A while back I was having lunch with an old coworker. He was explaining how horrible it was to be laid off by a past employer. Then he started to talk about how much he loves his current job. I pointed out that the horrible ending to the previous employment was what made the current employment possible and he wouldn’t be working there had he not been let go from the other employer. He looked at me in a confused way. I could tell he had separated the two out and there was no way to show him that getting laid off ended up being a good thing for him.
But whether his layoff was good or bad is just another judgment that we form. We judge it as good or bad. But it isn’t just one, it actually has both good and bad together.
Attachment
Langshur and Klemp say, “When we judge something to be ‘good,’ attachments naturally arise. We become attached to relationships, good health, thoughts, beliefs, and outcomes. We can even become attached to those things that society judges to be ‘bad’ – smoking, abusing drugs, overeating – because they give us pleasure, at least at first.”

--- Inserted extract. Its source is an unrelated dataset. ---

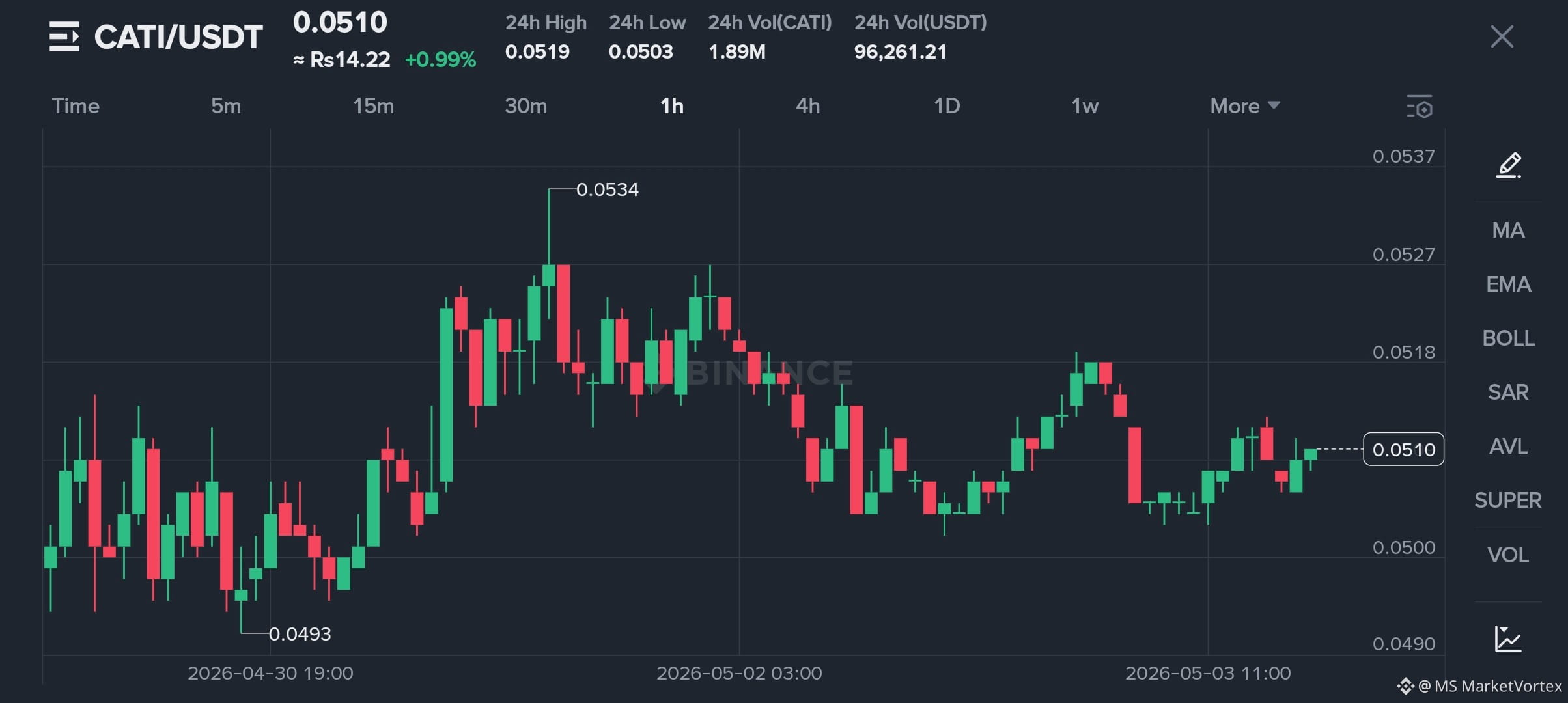1568x703 pixels.
Task: Click the 0.0510 current price label
Action: tap(1403, 449)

Then the authors explain why the second set point force, attachment, influences our happiness set point. They state, “The problem is that lurking behind every attachment is a desire for some sort of permanence – for the feeling that what we have now or hope to have in the future could last forever… This is the root of the problem. We’re attached to permanence – to clinging to the things we hold most dear – but we live in a world of constant change.”
This is incredibly powerful. We attach to aspects of our lives that we want to keep the same, yet they will inevitably change. This causes worry, fear, depression etc. We worry that the good things will go away. We fear that bad things will come.
Resistance
Resistance, the third set point force, is the opposite of attachment and is a driving force to get away from what we judge as bad. We resist change when it involves uncertainly (which is usually does) and we resist the thought of something unpleasant happening.

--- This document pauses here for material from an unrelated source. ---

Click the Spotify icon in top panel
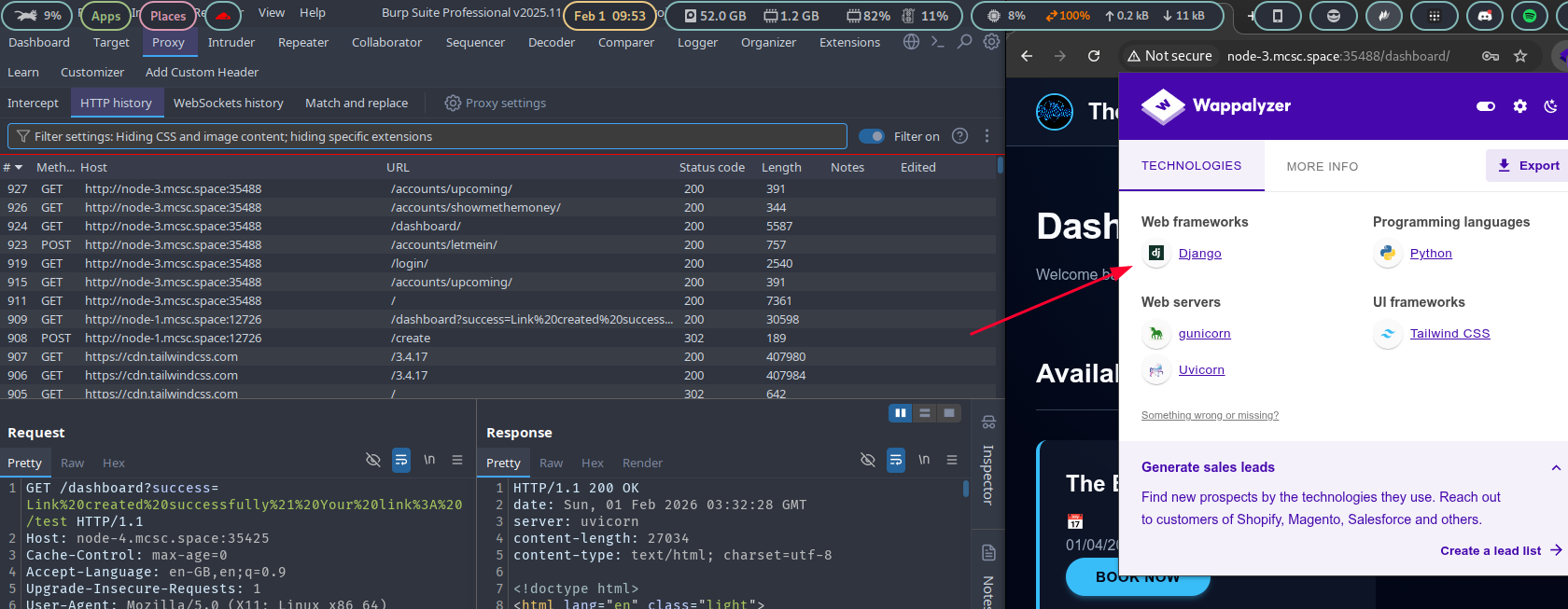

We get too caught up in resisting the idea that something bad could happen to us and we don’t have the perspective to understand that even if something bad happens there will be elements of good within that event.
Change Your Happiness Set Point to be Happier in Life
Hopefully now you can start to see that our patterns of thought ultimately determine how happy we are in life. These habits are ingrained. Regardless of what life events come and go, we remain relatively similar in our thoughts, and therefore, our happiness.
When we want more happiness, we seek out events that provide pleasure or we look for ways to reduce discomfort. We search for events and one-time situations that can immediately change our happiness level. But all we are really doing is just solidifying the habits that we already have. Instead of helping us change how we judge, attach and resist, we quickly judge, attach and resist. The temporary relief further solidifies the pattern.
In order to change our happiness set point we have to start to think differently. This isn’t something that can happen instantaneously. To be effective, we have to focus on slowly changing our habits.
Use the systems and habits approach to increase your happiness set point
This is where the systems and habits approach to improvement can drastically help us. We can start to form systems that help us identify when we follow these thought patterns and then give us tools to slowly start changing those thoughts.
And when we do this over and over and over, we start to form new patterns of thought. These new patterns then form into habits. Over time they start to go into autopilot and raise our happiness set point.
The key to being happier isn’t to avoid discomfort and look for more pleasurable events. It is actually better to instead focus on our habits and the patterns of thought that determine our ultimate happiness set point. To be happier in the long-term, we should work to shift those habits and patterns to align with a more positive and happy mindset.